Trailing-Edge
-
PDP-10 Archives
-
SRI_NIC_PERM_SRC_3_19910112
-
stanford/5-swskit/debugging-galaxy.mem
There are 6 other files named debugging-galaxy.mem in the archive. Click here to see a list.
Debugging the GALAXY System
---------------------------
1.0 INTRODUCTION
The GALAXY system presents a unique problem to the software specialist
who is trying to debug one of its components. Usually, any user mode
program can be debugged under TOPS-20 by running a copy of it, loaded
with DDT, taking appropriate care that nothing is done which will
affect any users of the system. For GALAXY, however, it is very
difficult to not affect users of the system. For example, if you are
trying to debug BATCON, you will find that QUASAR will very happily
schedule batch jobs submitted by other users to be run by your BATCON.
If you are not careful, you can cause those batch jobs to be lost, or
at least slowed down, while you are debugging.
Debugging QUASAR or ORION would be even worse.
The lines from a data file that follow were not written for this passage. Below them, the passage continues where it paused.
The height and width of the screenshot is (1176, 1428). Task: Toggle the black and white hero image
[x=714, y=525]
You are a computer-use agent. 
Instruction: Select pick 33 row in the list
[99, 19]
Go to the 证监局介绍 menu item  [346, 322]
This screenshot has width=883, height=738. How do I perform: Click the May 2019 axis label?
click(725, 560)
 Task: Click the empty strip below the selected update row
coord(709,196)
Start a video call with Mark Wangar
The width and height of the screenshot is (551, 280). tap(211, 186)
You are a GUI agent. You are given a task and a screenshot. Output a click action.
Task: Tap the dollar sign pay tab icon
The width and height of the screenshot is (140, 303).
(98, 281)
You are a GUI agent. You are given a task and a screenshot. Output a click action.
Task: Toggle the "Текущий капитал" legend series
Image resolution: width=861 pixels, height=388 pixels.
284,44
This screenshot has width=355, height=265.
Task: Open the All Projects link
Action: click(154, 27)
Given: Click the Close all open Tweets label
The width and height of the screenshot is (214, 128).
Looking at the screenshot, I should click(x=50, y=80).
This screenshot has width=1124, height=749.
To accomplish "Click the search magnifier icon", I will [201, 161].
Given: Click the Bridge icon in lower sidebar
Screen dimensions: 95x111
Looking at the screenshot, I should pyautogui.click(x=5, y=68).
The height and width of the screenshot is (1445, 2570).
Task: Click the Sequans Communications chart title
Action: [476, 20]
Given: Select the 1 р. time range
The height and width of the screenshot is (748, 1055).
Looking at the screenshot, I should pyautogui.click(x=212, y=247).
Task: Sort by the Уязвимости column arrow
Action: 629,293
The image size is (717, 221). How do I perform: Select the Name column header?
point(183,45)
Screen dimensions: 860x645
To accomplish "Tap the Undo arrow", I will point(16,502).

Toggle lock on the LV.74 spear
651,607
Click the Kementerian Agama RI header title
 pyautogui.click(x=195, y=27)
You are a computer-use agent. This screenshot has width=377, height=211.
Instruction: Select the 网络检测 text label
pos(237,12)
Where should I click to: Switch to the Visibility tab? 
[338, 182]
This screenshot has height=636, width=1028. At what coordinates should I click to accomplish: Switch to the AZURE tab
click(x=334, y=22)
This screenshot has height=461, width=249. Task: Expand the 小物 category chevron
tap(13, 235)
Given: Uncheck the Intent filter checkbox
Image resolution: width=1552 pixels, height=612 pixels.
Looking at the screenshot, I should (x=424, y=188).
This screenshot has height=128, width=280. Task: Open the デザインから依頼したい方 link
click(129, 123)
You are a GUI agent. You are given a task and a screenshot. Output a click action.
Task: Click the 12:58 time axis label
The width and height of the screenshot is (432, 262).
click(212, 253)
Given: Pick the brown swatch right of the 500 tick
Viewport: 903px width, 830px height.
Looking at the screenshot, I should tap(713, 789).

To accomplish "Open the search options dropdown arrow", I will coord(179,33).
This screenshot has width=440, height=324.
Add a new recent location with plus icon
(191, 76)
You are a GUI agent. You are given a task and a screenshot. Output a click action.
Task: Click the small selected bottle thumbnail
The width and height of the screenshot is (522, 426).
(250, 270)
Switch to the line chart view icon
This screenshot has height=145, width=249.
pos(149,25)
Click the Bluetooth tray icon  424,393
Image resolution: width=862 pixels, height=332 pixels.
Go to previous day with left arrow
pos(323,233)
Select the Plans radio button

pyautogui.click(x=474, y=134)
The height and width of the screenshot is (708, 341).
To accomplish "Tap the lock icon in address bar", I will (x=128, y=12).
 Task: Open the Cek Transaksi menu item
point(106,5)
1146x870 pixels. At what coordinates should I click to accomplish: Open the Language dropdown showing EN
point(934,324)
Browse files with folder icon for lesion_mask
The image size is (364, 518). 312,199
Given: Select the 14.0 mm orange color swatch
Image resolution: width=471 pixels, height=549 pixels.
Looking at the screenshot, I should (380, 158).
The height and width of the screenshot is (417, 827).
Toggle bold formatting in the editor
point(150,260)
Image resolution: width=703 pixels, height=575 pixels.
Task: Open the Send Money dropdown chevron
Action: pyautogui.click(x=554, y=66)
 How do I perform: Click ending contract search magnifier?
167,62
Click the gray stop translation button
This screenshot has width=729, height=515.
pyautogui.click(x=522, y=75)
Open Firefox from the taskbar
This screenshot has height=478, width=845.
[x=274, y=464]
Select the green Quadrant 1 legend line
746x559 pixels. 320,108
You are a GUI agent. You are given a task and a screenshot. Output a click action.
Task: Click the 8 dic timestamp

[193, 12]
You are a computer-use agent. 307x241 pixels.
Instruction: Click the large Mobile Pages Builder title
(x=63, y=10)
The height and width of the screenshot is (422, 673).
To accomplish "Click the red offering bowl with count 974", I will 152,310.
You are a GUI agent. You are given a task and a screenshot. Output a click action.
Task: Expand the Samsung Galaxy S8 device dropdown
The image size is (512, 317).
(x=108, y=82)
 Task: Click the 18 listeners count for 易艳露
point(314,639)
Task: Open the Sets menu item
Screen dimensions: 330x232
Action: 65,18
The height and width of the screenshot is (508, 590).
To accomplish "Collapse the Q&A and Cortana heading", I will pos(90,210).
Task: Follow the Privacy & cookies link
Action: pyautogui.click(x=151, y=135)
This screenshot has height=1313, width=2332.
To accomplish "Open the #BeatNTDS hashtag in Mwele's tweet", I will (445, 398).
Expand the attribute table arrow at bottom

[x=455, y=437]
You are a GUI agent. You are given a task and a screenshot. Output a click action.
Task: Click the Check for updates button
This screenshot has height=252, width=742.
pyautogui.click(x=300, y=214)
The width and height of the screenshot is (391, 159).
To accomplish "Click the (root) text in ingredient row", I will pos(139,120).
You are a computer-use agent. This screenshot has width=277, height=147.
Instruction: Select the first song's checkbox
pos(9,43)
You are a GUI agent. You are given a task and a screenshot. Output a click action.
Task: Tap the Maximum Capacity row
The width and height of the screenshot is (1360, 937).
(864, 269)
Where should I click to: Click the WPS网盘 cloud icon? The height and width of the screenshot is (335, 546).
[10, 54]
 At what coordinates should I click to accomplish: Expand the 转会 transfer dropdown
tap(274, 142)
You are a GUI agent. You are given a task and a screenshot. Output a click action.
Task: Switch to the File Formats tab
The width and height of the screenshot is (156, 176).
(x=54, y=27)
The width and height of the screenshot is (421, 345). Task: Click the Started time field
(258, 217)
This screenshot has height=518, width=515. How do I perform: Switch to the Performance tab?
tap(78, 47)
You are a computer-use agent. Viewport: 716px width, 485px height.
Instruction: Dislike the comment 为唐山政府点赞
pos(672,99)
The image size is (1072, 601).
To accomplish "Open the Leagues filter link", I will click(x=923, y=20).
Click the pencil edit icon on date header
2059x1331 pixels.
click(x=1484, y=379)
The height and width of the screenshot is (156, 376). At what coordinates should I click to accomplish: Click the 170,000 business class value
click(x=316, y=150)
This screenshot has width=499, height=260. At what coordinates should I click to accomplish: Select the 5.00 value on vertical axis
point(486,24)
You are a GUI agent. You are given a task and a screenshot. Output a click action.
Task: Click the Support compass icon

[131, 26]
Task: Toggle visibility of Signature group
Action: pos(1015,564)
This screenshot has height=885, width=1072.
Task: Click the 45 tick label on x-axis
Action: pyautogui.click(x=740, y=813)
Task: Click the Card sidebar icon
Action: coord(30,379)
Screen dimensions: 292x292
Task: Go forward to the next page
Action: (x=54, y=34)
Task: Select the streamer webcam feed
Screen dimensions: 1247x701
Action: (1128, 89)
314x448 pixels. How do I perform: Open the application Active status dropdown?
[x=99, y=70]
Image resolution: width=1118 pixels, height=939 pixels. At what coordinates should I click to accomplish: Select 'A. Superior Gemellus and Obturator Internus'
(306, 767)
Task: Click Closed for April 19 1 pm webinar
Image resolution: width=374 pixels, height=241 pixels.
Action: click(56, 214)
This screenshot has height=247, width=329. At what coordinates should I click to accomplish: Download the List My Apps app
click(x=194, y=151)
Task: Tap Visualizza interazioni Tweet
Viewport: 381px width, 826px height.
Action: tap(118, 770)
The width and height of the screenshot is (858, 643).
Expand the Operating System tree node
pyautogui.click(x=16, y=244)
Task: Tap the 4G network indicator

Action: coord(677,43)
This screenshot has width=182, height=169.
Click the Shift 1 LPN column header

Users would see PRINT,
SUBMIT, etc. commands hang when you hit a breakpoint in QUASAR.
Operators would be unable to control any system components if you were
breakpointed in ORION. On top of this, the monitor knows about
QUASAR, and you may lose messages which happen when users close a
spooled lineprinter file, or when a job logs out.
To solve these problems, the concept of a "private GALAXY system" has
been implemented by software engineering in version 4 of GALAXY. When
a private GALAXY system is operating, all of its components are
completely independent of the primary GALAXY system. QUASAR, the
queue maintainer, keeps queues that are separate from the system
queues and are failsofted to a different master queue file. This
QUASAR communicates only with other components in the same private
system. It is even possible to run several complete private GALAXY
systems, with the restrictions that:
1. All components in a private system must run under the same
user name.
2. Only one private system may be run by a given user.
3. Each private QUASAR must be connected to a different
directory.
4. Each private ORION must be connected to a different
directory.
Page 2
BUILDING A PRIVATE GALAXY SYSTEM
2.0 BUILDING A PRIVATE GALAXY SYSTEM
Since the changes necessary to create a private GALAXY system were
implemented in the version 4 source code, it is relatively simple to
build the system. The recommended procedure is as follow:
1. Create a directory to for the private GALAXY system.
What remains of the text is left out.